What needs to be done
Reproduce the material below word for word, starting at its first line and ending with the line that contains "(358, 724).". Leave the pictures out of your copy.

Recorded data START

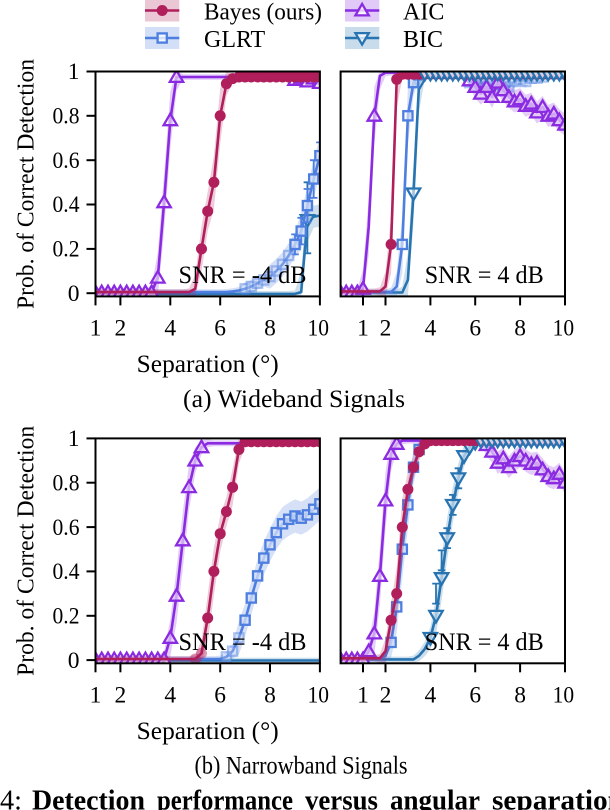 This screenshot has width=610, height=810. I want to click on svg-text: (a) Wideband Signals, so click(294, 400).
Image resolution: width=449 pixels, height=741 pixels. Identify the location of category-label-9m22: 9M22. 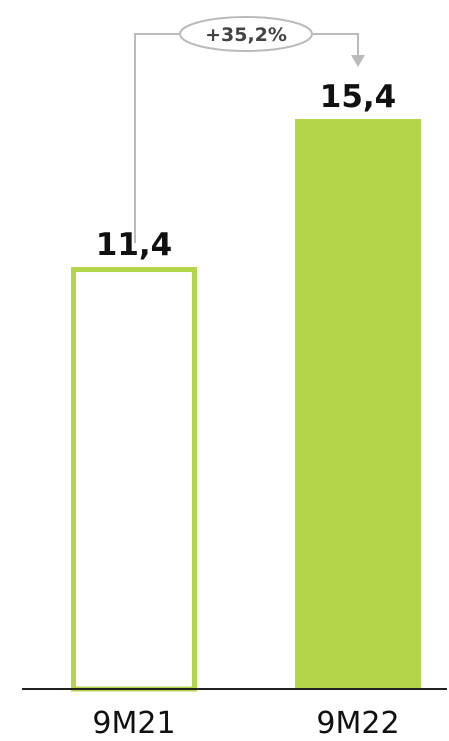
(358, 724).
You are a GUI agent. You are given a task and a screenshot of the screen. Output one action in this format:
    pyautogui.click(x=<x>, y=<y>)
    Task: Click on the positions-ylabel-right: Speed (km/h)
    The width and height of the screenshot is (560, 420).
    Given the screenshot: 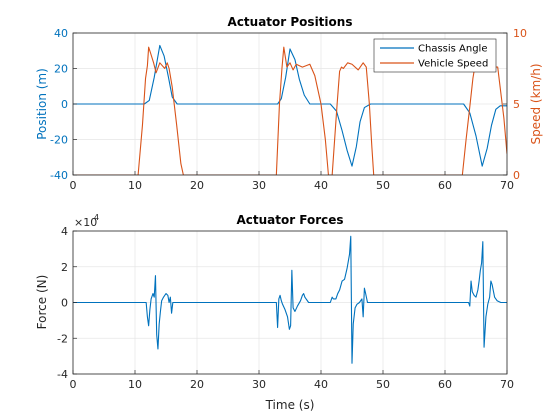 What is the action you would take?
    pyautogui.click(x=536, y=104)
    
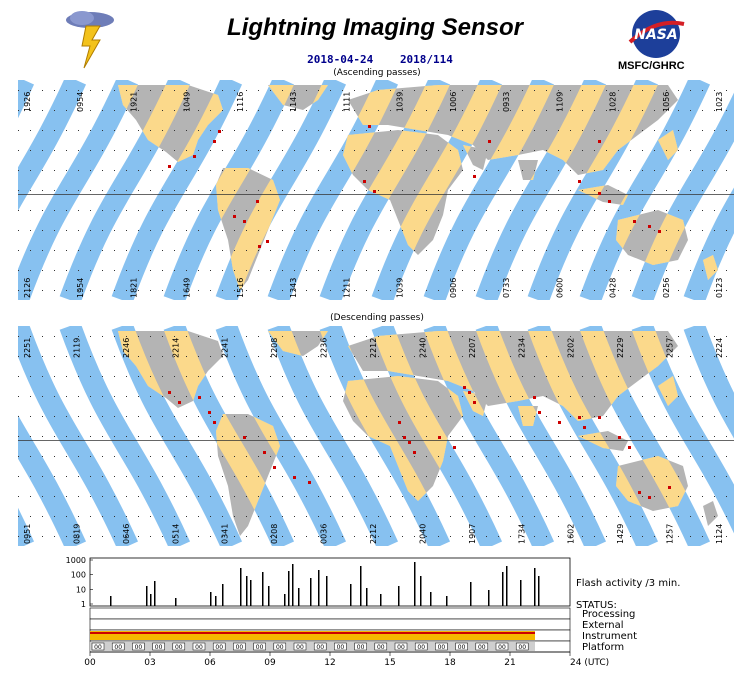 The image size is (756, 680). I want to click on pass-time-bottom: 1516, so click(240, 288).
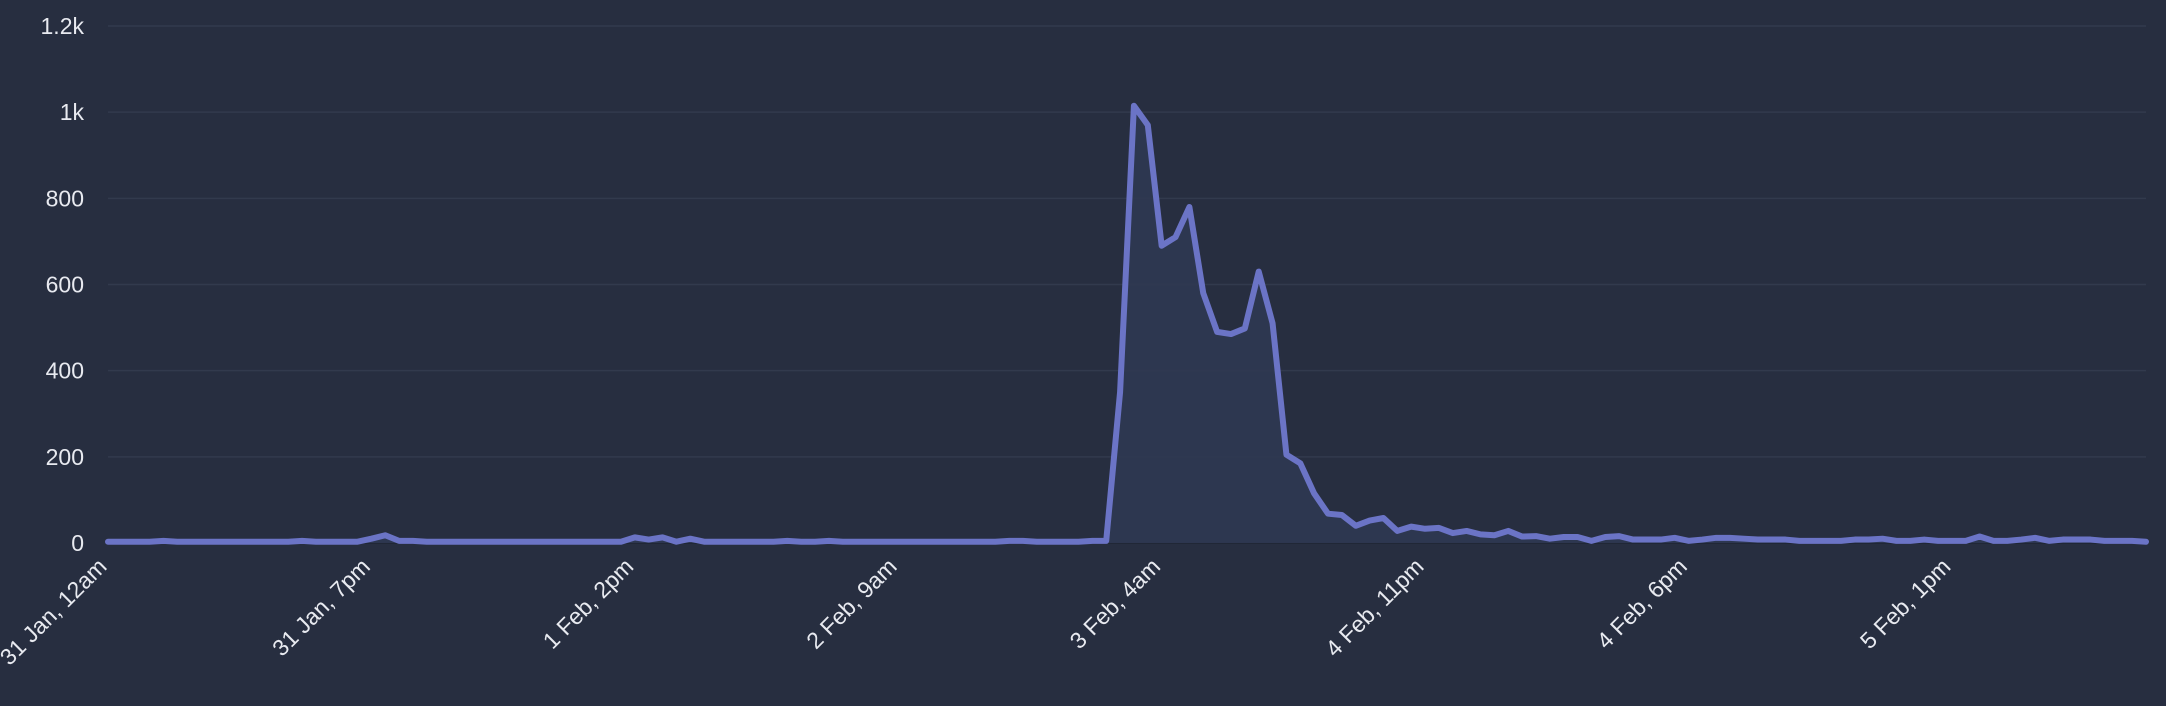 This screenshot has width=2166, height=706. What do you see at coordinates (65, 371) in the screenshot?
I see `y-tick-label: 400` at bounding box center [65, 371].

Recorded data END

Answer space
 This screenshot has width=610, height=810. I want to click on svg-text: (a) Wideband Signals, so click(294, 400).
Image resolution: width=449 pixels, height=741 pixels. Identify the location of category-label-9m22: 9M22. 
(358, 724).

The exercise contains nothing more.